Tak hanya itu, Kiai Cholil menjelaskan landasan untuk menyuguhkan dan menghadirkan wajah dakwah yang menyenangkan bersandar pada hadits Nabi Muhammad ﷺ, yaitu:
قَالَ النَّبِيُّ صَلَّى اللَّهُ عَلَيْهِ وَسَلَّمَ يَسِّرُوا وَلَا تُعَسِّرُوا وَسَكِّنُوا وَلَا تُنَفِّرُوا
“Nabi ﷺbersabda, “Mudahkanlah setiap urusan dan janganlah kalian mempersulitnya, buatlah mereka tenang dan jangan membuat mereka lari.” (HR Bukhari).
Menurut Kiai Cholil, pengamalan yang baik dari hadits di atas mampu membuat orang datang mendengarkan apa yang disampaikan sehingga beragama menjadi lebih tenang dan menyenangkan.
Lebih lanjut, menurut Kiai Cholil dalam konteks bernegara, Indonesia masuk kedalam substansialistik dan kontekstualistik dalam beragama. Substansinya yaitu dengan menerapkan agama sebagai inspirasi, sedangkan formalistiknya adalah sebagai teksutual seperti beberapa peraturan perundang-undangan.
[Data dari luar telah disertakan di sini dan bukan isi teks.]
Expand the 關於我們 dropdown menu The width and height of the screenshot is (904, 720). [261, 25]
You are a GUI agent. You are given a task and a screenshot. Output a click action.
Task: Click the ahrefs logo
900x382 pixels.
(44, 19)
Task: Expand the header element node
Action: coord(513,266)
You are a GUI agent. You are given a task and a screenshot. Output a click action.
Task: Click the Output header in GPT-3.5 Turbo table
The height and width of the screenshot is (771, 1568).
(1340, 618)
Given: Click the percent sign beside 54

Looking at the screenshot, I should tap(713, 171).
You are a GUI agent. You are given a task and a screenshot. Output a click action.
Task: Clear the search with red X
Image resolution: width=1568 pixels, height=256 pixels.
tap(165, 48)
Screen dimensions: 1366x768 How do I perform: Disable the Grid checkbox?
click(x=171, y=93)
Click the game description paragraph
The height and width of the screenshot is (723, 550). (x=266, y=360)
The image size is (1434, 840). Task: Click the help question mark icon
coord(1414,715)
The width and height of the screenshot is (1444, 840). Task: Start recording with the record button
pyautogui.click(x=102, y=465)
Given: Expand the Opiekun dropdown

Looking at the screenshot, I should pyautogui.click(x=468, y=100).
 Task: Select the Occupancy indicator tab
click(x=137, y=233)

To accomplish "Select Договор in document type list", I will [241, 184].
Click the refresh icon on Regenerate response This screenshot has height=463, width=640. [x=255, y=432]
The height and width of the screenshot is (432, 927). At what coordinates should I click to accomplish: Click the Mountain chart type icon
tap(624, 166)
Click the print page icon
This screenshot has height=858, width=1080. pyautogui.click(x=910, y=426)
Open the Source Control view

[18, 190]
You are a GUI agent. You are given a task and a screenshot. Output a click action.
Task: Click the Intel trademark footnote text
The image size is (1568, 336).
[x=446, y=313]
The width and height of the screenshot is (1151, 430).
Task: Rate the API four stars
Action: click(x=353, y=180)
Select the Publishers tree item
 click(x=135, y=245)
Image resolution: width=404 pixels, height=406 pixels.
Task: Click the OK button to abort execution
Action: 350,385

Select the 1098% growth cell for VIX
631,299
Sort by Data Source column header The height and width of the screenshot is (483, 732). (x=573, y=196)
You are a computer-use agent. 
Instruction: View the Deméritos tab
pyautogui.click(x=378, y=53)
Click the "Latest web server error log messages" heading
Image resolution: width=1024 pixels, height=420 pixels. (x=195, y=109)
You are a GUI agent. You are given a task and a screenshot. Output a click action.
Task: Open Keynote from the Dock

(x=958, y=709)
“Kita bukan negara agama melainkan kita bukan negara yang anti agama. Oleh karena itu, ketika menyikapi Pancasila sebagai dasar negara, agama menduduki inspirasi dan aspirasi. Inspirasi untuk membentuk negara, aspirasinya terletak pada formalisasi syariah,” katanya.
Dari sini, Kiai Cholil menekankan agama harus menjadi sumber untuk peningkatan peradaban, bukan sebagai identitas kelompok sosial sehingga kehadiran agama yang berbeda-beda tidak dimaknai sebagai ancaman antarkelompok keagamaan itu sendiri.